[Instructions to follow]:
Rewrite the lines starting at the one containing "Open 10Fund's X (Twitter) profile" and ending with the last line, swapping "breadcrumb" for "sidebar" and leaving everything else unchanged.

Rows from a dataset
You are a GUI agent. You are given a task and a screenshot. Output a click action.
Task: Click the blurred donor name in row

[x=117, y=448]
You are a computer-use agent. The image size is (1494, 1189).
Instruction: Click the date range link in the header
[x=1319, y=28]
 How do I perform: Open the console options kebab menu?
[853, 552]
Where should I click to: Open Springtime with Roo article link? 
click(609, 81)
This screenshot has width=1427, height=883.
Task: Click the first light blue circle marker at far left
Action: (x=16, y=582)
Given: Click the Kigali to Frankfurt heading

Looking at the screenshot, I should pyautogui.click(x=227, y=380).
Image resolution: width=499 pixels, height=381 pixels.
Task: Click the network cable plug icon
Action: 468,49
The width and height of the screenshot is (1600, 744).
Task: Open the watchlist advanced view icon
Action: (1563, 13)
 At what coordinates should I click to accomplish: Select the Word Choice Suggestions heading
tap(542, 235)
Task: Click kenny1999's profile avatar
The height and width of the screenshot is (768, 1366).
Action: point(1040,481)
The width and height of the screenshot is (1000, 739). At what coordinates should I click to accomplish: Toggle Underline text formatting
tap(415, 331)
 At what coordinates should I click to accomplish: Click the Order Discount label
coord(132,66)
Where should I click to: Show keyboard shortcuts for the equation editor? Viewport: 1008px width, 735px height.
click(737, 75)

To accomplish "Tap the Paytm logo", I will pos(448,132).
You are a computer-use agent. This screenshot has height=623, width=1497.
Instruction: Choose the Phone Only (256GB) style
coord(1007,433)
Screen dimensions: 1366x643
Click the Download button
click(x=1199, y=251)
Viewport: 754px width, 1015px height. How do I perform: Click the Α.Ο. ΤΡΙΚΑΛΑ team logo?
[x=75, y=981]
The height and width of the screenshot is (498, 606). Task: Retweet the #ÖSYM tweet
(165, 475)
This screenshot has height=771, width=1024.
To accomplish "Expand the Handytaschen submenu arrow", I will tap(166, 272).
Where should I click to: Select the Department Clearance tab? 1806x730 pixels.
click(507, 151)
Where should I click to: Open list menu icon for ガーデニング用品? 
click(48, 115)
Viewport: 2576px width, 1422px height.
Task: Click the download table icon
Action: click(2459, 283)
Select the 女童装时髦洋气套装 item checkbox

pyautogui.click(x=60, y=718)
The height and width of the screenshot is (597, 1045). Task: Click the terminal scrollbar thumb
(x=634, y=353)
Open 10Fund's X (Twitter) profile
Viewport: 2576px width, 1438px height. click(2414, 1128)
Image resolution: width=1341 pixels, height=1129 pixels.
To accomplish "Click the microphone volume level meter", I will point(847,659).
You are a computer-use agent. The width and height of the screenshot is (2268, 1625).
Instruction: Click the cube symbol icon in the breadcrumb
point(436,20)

[Result of this exercise]:
Open 10Fund's X (Twitter) profile
Viewport: 2576px width, 1438px height. click(2414, 1128)
Image resolution: width=1341 pixels, height=1129 pixels.
To accomplish "Click the microphone volume level meter", I will point(847,659).
You are a computer-use agent. The width and height of the screenshot is (2268, 1625).
Instruction: Click the cube symbol icon in the sidebar
point(436,20)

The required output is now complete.